### Items listed in a dataset:
########################################

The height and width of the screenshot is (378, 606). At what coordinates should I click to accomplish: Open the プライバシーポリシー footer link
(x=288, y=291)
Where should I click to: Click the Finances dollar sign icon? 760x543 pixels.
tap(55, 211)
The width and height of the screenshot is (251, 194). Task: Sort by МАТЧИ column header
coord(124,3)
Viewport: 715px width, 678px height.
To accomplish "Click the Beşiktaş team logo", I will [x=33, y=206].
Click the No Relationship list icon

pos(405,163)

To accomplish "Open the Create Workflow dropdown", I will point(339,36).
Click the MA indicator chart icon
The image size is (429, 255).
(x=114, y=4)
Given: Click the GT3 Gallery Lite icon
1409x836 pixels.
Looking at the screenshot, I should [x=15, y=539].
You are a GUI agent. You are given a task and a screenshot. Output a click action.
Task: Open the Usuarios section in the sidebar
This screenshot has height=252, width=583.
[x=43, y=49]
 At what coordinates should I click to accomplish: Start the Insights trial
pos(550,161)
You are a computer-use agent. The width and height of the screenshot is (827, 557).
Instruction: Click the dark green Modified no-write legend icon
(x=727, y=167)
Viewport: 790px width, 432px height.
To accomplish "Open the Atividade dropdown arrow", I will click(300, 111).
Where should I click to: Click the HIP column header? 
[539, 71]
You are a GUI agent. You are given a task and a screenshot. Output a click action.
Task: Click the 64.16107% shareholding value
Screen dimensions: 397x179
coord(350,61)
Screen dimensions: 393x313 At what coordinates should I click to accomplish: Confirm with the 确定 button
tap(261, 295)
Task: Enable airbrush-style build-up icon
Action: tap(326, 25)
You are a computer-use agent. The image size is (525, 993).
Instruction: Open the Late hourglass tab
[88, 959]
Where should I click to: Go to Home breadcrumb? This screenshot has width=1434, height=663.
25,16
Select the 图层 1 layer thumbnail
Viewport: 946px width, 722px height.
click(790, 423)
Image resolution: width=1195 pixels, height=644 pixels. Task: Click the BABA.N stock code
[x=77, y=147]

########################################

Please return the lines above that run from the line containing "1409x836 pixels." to the line containing "You are a computer-use agent. The width", inclusive, exactly and with no other lines.

### RESULT OF THE TASK:
1409x836 pixels.
Looking at the screenshot, I should [x=15, y=539].
You are a GUI agent. You are given a task and a screenshot. Output a click action.
Task: Open the Usuarios section in the sidebar
This screenshot has height=252, width=583.
[x=43, y=49]
 At what coordinates should I click to accomplish: Start the Insights trial
pos(550,161)
You are a computer-use agent. The width and height of the screenshot is (827, 557).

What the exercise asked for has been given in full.